* [KUTIPAN SUMBER]:
◇ ◇ ◇ ◇

Kata Terakhir Ali bin Abi Thalib dan Pengakuan Sang Pembunuh

Ali bin Abi Thalib dibunuh Ibnu Muljam saat hendak sholat Subuh

NET
Ali bin Abi Thalib dibunuh Ibnu Muljam saat hendak sholat Subuh. Ali bin Abi Thalib. (ilustrasi)
Rep: Muhyiddin Red: Nashih Nashrullah

REPUBLIKA.CO.ID, JAKARTA – Ali bin Abi Thalib merupakan khalifah keempat kekhalifahan Rasyidin yang mati syahid pada tahun 40 Hijriyah, dan itu adalah tahun yang sulit bagi umat Islam. Kesyahidan Sayyidina Ali ini telah diceritakan Ibnu Katsir dalam kitabnya yang berjudul Al-Bidayah wan Nihayah. Ia mengingatkan proses terjadinya pembunuhan sepupu sekaligus menantu Rasulullah SAW itu.

Baca Juga


Menurut Ibnu Katsir, Sayyidina Ali saat itu dihadapkan dengan berbagai masalah. Orang-orang Irak tidak setuju dengannya, dan mereka tidak mau bergabung dengan Sayyidina Ali sebagai khalifah. 

Selain itu, masalah penduduk Syam juga semakin memburuk, dan mereka mengklaim bahwa pemerintahan adalah milik Muawiyah bin Abu Sufyan, gubernur Syam.

Saat kekuatan penduduk Syam semakin bertambah, semakin lemah pula arogansi rakyat Irak. Setelah Ali setuju untuk melakukan arbitrase dengan Muawiyah bin Abu Sufyan pada saat Pertempuran Shiffin (657), sebuah pemberontakan terjadi terhadap Ali yang dilakukan beberapa anggota tentaranya, yang kemudian dikenal sebagai Khawarij (mereka yang keluar).

◇ ◇ ◇ ◇

* [PERMINTAAN TERTULIS 1]:
Menurut artikel tentang wafatnya Ali bin Abi Thalib, pada tahun Hijriyah berapa Ali mati syahid?
* [PERMINTAAN TERTULIS 2]:
Tentukan apakah setiap pernyataan berikut sesuai dengan artikel tentang wafatnya Ali bin Abi Thalib. Jawab ya atau tidak, lalu kutip kata-kata artikel yang menentukannya.
(a) Ibnu Katsir menceritakan kesyahidan Ali dalam kitab Al-Bidayah wan Nihayah.
(b) Orang-orang Irak bersedia bergabung dengan Ali sebagai khalifah.
(c) Muawiyah bin Abu Sufyan menjabat gubernur Syam.
* [PERMINTAAN TERTULIS 3]:
Tulis lanjutan artikel tentang wafatnya Ali bin Abi Thalib, dimulai setelah kalimat terakhirnya.

* [DATA TERKUMPUL]:

◇ ◇ ◇ ◇

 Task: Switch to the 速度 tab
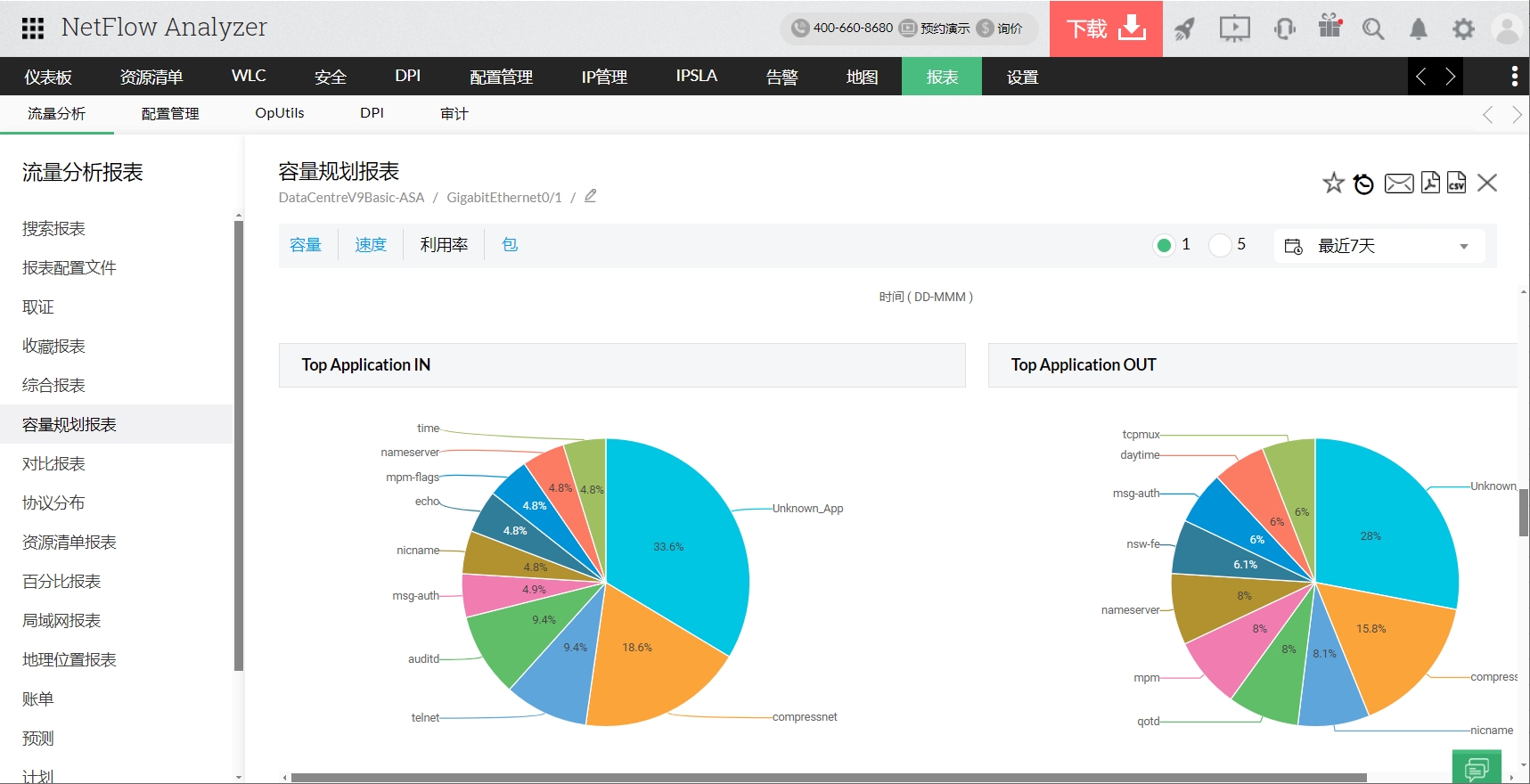371,245
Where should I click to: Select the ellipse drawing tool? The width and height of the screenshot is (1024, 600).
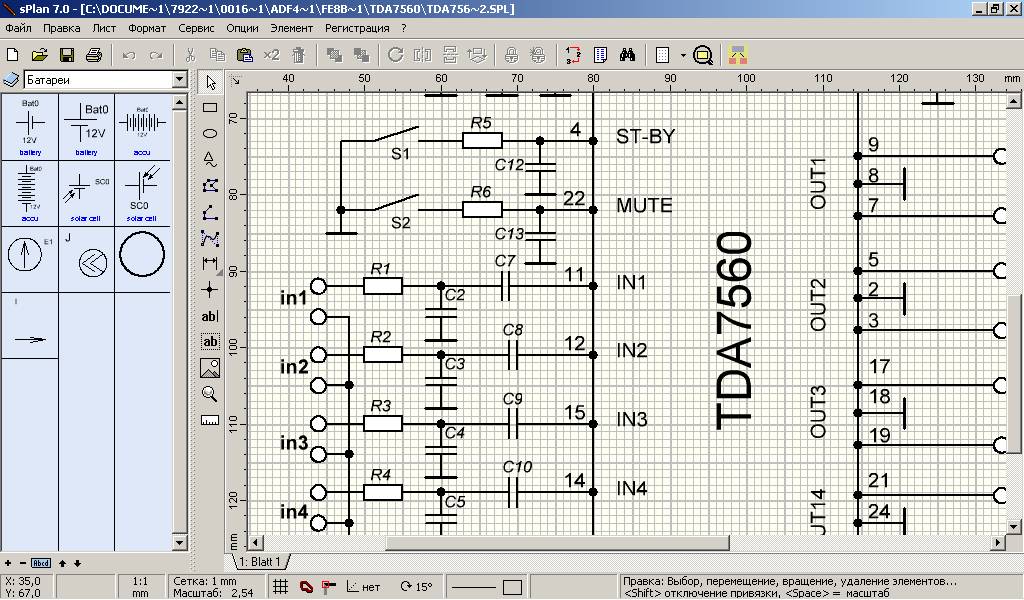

◇ ◇ ◇ ◇

* [JAWABAN AKHIR 1]:
Pada tahun 40 Hijriyah.

* [JAWABAN AKHIR 2]:
(a) Ya: "Kesyahidan Sayyidina Ali ini telah diceritakan Ibnu Katsir dalam kitabnya yang berjudul Al-Bidayah wan Nihayah."
(b) Tidak: "mereka tidak mau bergabung dengan Sayyidina Ali sebagai khalifah"
(c) Ya: "Muawiyah bin Abu Sufyan, gubernur Syam"

* [JAWABAN AKHIR 3]:
Mereka membunuh beberapa pendukung Ali, tetapi mereka dihancurkan pasukan Ali pada Pertempuran Nahrawan pada Juli 658. Salah satu sejarawan, Ibnu Jarir menyebutkan pada suatu hari telah berkumpul tiga orang Khawarij. Mereka adalah Abdurrahman bin Muljam, Burak bin Abdullah, dan Ibnu Bakr At-Tamimi. Mereka berkumpul dan mendiskusikan pembunuhan saudara-saudara mereka dari kaum Nahrawan.

Menurut ketiga orang itu, bahwa pada saat itu telah terjadi kekacauan di kalangan umat Islam. Dan, yang menjadi pangkal kekacauan itu adalah Ali bin Abi Thalib, Muawiyah bin Abu Sufyan, dan Amr bin Ash.

Kemudian, ketiga orang Khawarij itu mengenang korban-korban kawan mereka sesama Muslim yang mati ketika berperang antara kubur Ali dengan Muawiyah. Menurut mereka, tak ada gunanya hidup padahal orang-orang yang mati itu adalah orang-orang yang taat beribadah dan taat kepada Allah.

Karenanya, ketiga orang Khawarij ini ingin mengorbankan diri mereka untuk kebaikan umat. Dan, mereka berencana memerangi Ali, Muawiyah, dan Amru sehingga keadaan umat bisa kembali tenang, menurut mereka.

Ibnu Muljam berkata,  "Saya membunuh Ali!"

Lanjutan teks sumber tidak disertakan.